Just under a quarter of the services were still at an early stage of developing their self review. Four percent had not moved forward, with evidence of self-review practices and systems lapsing. Aspects of self-review practice where these services had made the least progress included:

  • developing a systematic approach to self review;
  • using indicators to evaluate teaching and learning programmes and practices;
  • documenting self-review processes, actions, and their impact;
  • focusing on outcomes for children; and
  • aligning self review with strategic planning.

What contributed to progress?

The services (52 percent) that had made good progress with self review were on the continuum of development. One third of these services demonstrated good understanding of self review and its implementation. The current practice of the remainder was not high quality, but they had made progress in various aspects of self review. Key factors for the services that had improved their self review included:

  • a team approach, with staff and managers jointly involved in professional discussions and decision-making;
  • a framework to support formal, cyclical and spontaneous review;
  • informed leadership; and
  • parent and whanau involvement in self review.

What hindered progress?

The services that had made little or no progress between 2005 and 2008 were also at different stages on a continuum of development. A lack of understanding about self review was a common theme in both the 2005 and 2008 reports for these services.
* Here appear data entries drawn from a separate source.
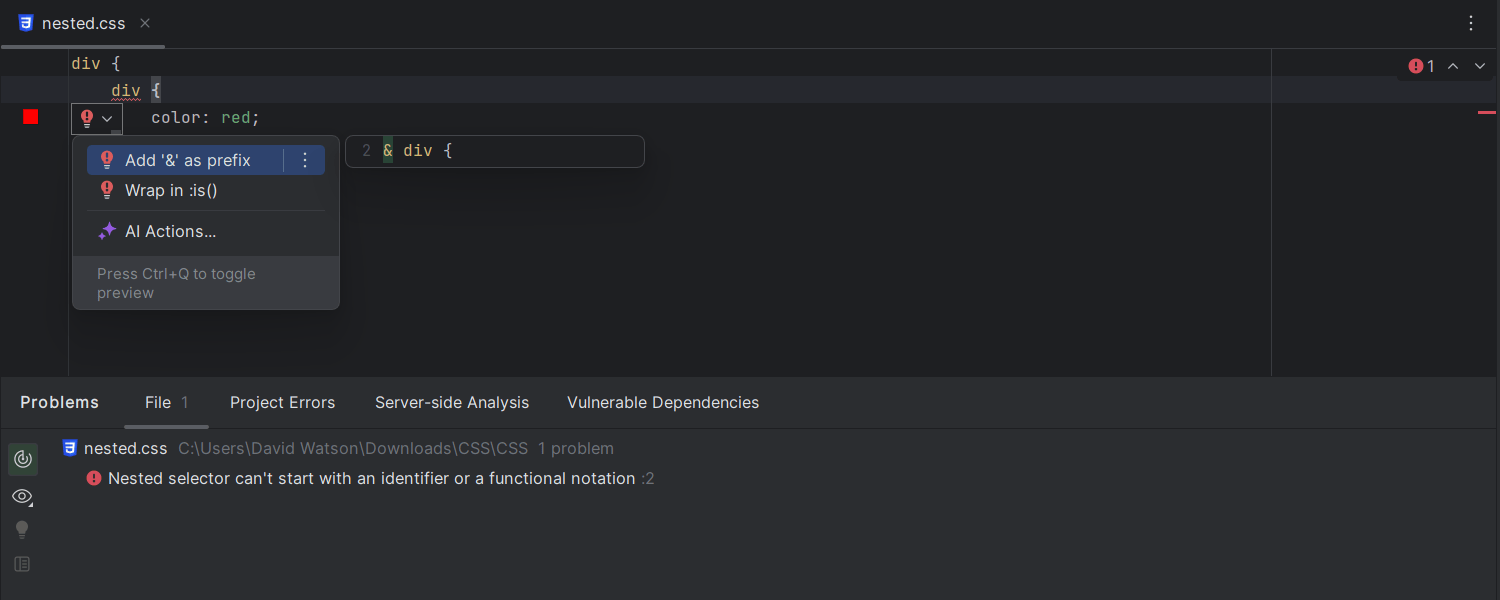Select Add '&' as prefix fix
Screen dimensions: 1500x600
[187, 160]
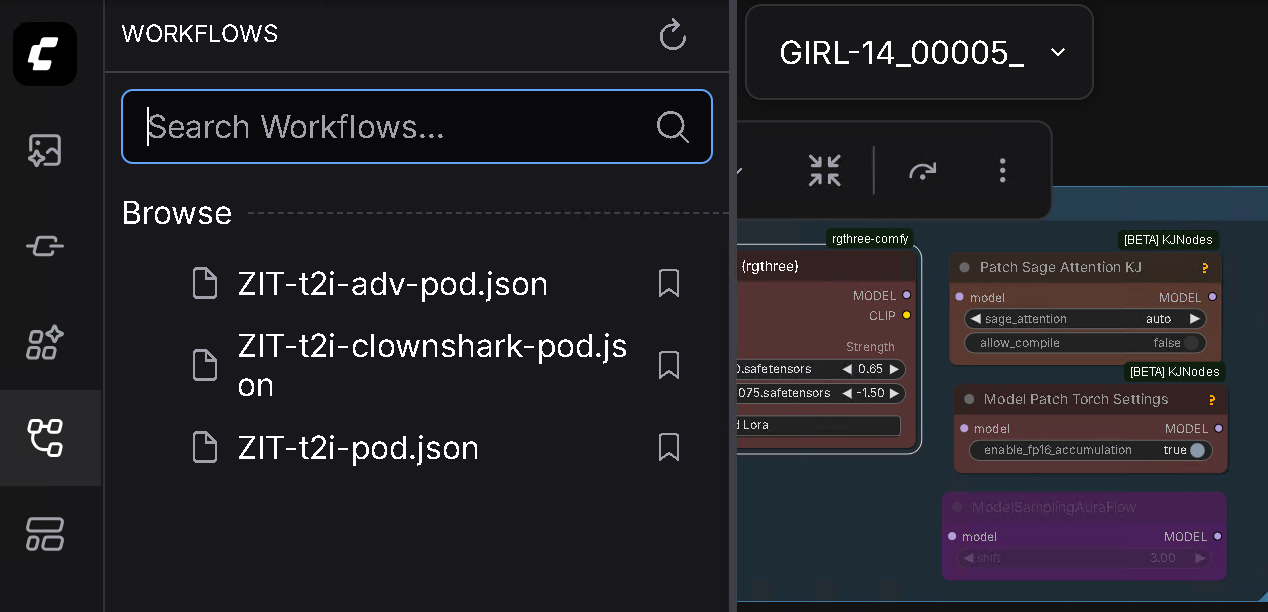Open the three-dot more options menu

1002,170
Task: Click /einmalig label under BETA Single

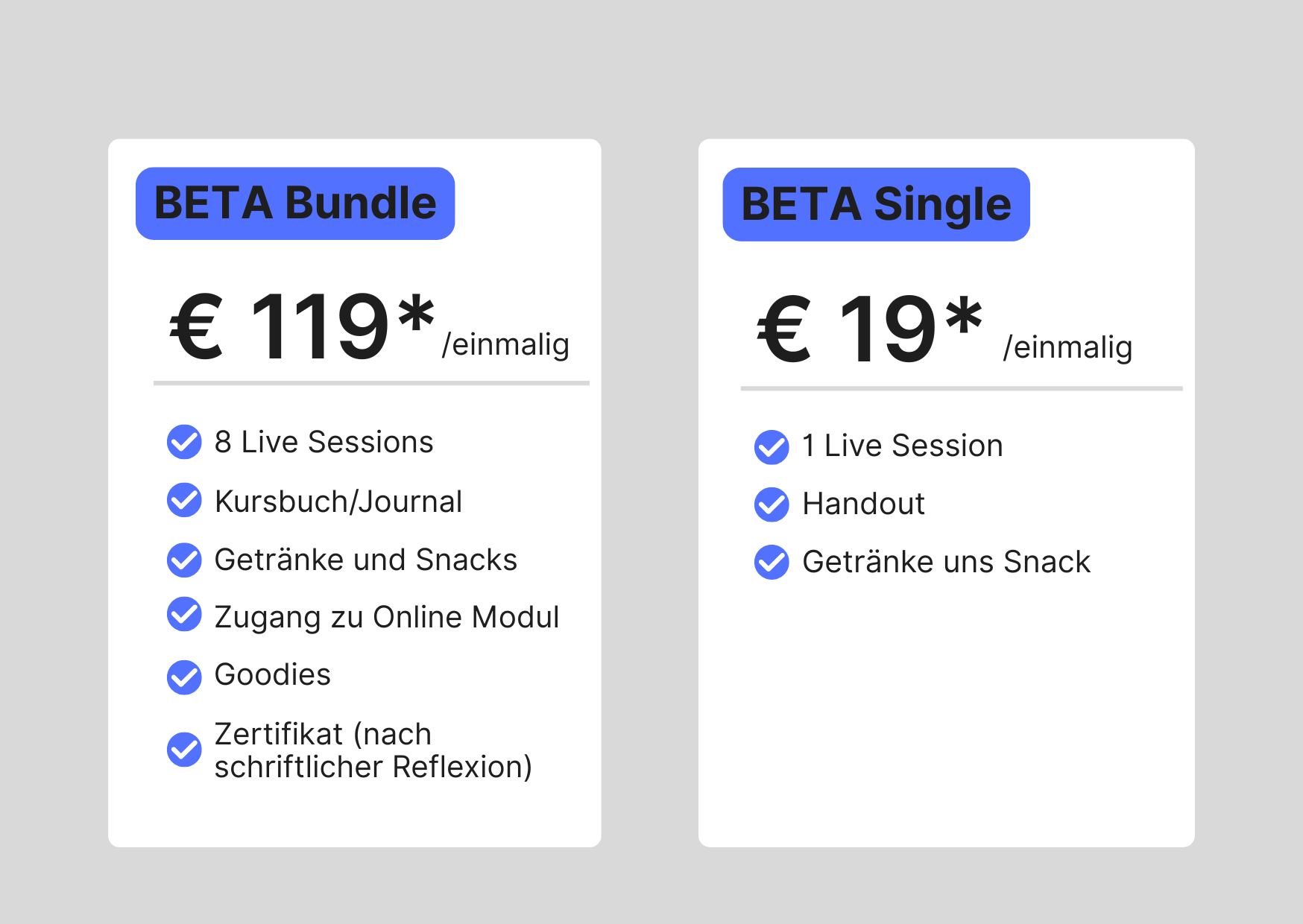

Two other factors were the lack of a framework for systematic review, and a lack of staff involvement and participation in self review. As a result, self review was typically spasmodic and ad hoc, with no links to strategic planning. ERO frequently recommended external advisory support or professional development to help managers and/or educators build a mutual understanding of self review.
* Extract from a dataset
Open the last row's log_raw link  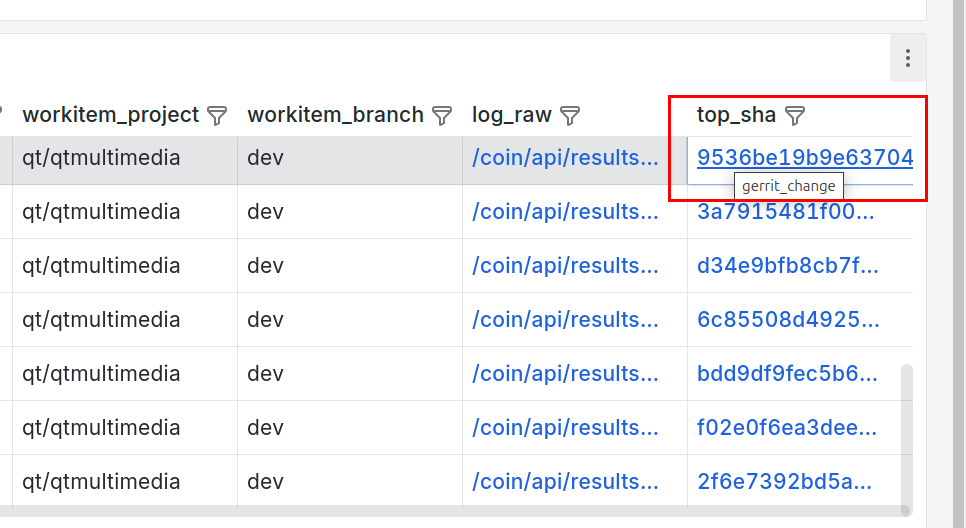[565, 482]
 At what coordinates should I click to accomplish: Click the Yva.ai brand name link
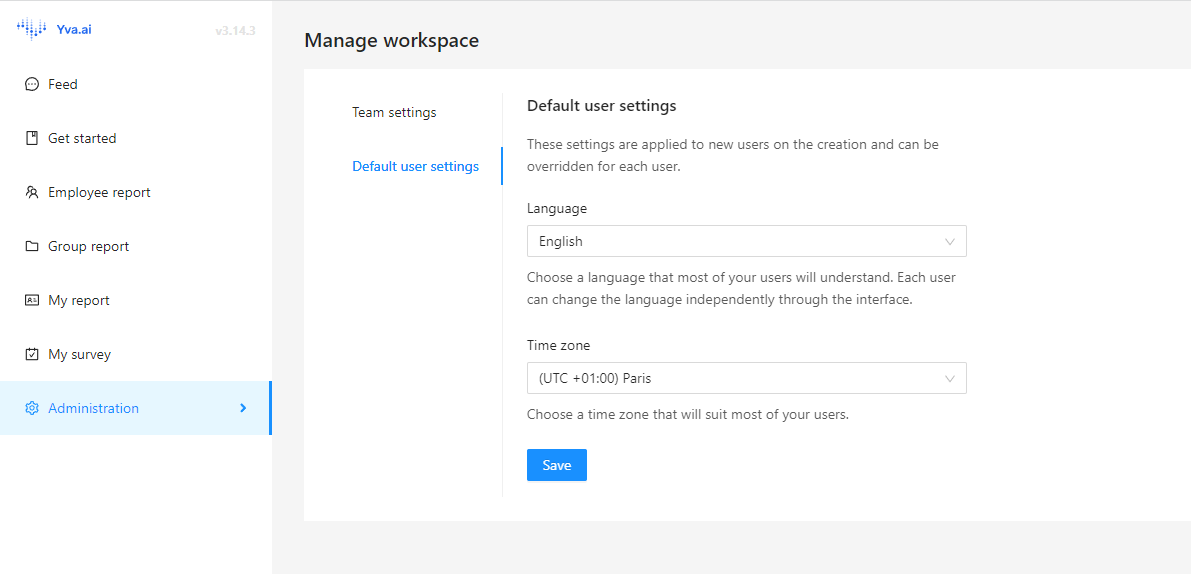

Some services had changes of leaders, managers and/or educators, and this lack of continuity was perceived by the services, or reported by ERO, as a barrier to progress. However, two services that had made good progress saw such changes as an opportunity rather than a barrier. One service referred to new strengths in the team, and another said that the philosophy underpinning practice had given continuity and collaboration in improving outcomes for children. In services where staff turnover was a barrier to progress, there were other contributing issues. Several services had been preoccupied with matters such as building projects or moving to different session schedules, and they attributed their lack of progress with self review to such factors.

What did services need to do to improve self review?
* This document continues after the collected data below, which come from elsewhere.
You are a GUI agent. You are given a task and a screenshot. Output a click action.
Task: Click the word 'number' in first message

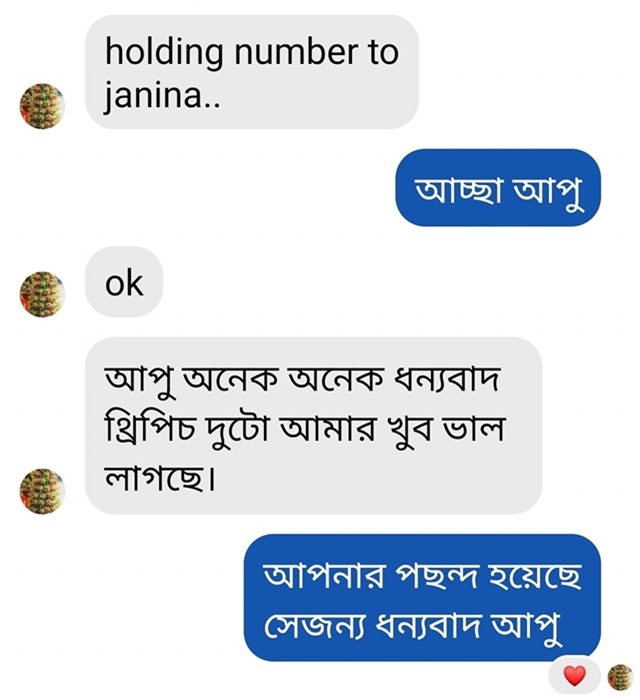point(296,52)
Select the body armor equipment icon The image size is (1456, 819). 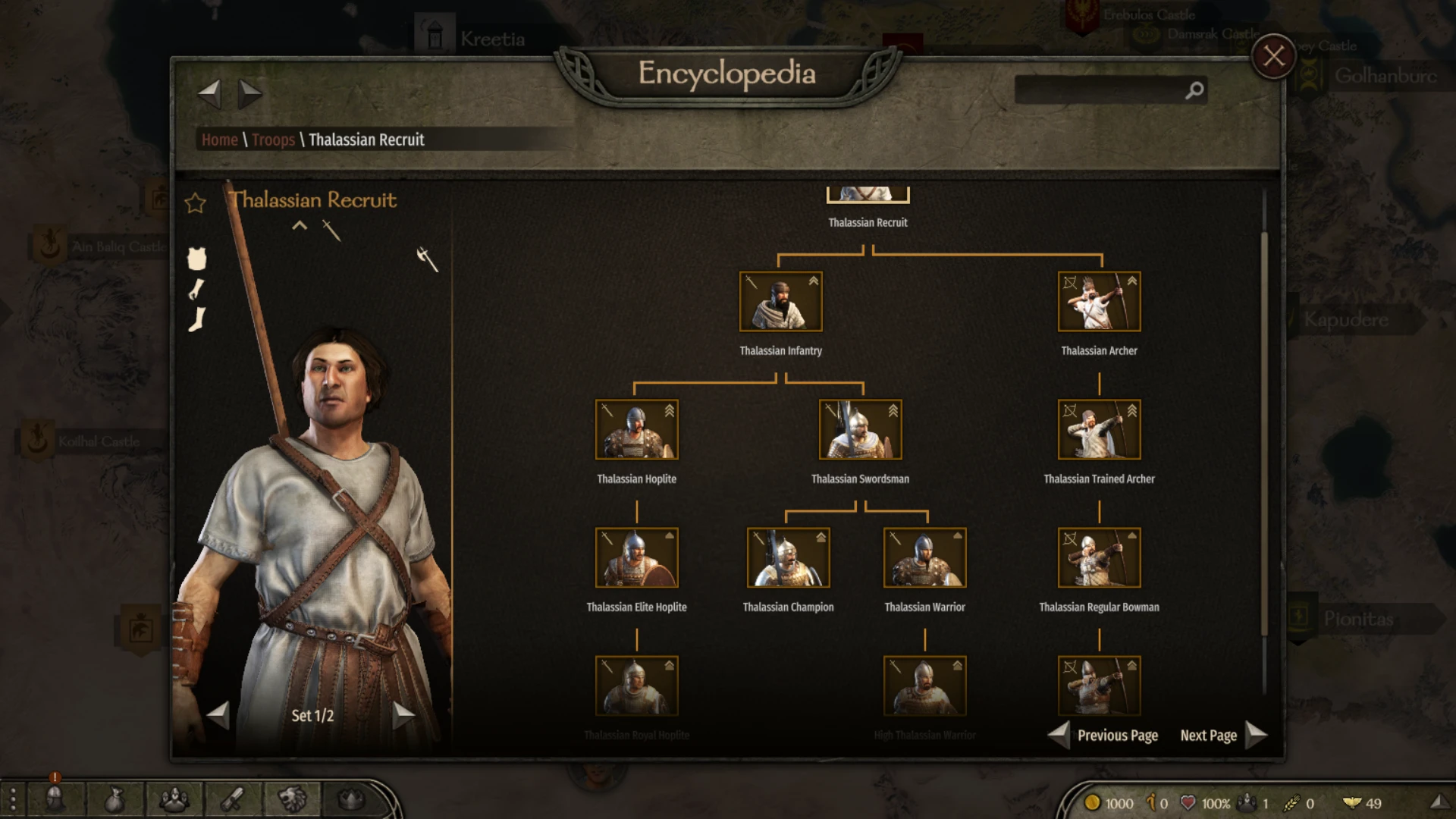coord(197,259)
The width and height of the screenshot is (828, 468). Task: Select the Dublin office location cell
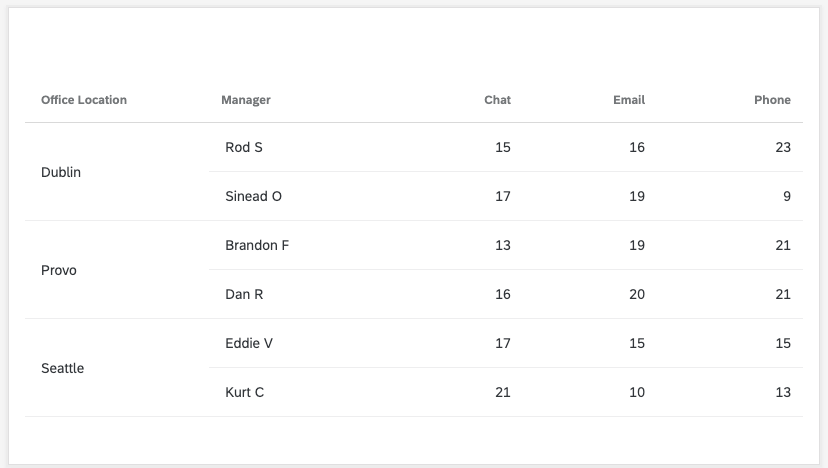coord(61,172)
Half the services’ ERO reports included recommendations about improving self review. Almost a quarter of these affirmed the progress services were making and indicated the need to continue what they were doing. ERO found that managers and educators in these services had sound understanding of self review, had established manageable systems and practices, and were moving in a positive direction. In a few services where self review was quite well understood and implemented, ERO recommended that they consolidate, embed, enhance or extend existing practices.

A third of the recommendations related to improving existing self-review practices. These included: better use of Ministry resources; more systematic documentation of self-review processes and findings; developing an understanding of self review among managers and educators; monitoring outcomes; and ensuring that self review is manageable.

About a fifth of recommendations focused on services seeking external advice and professional development to help them develop their self review. A further quarter of the recommendations were about services developing a framework to guide self review. Services needed to establish a basic understanding and formalise practices such as using the DOPs, aligning self review with their strategic plans, allocating times and resources for self review, and developing a cycle or schedule for regular review.

What did services tell ERO?

Key areas for further development identified by services through self-reporting included: documenting self review; extending understanding; widening who gets involved in self review; improving analysis of information collected and the quality of evidence; and aspects associated with leadership.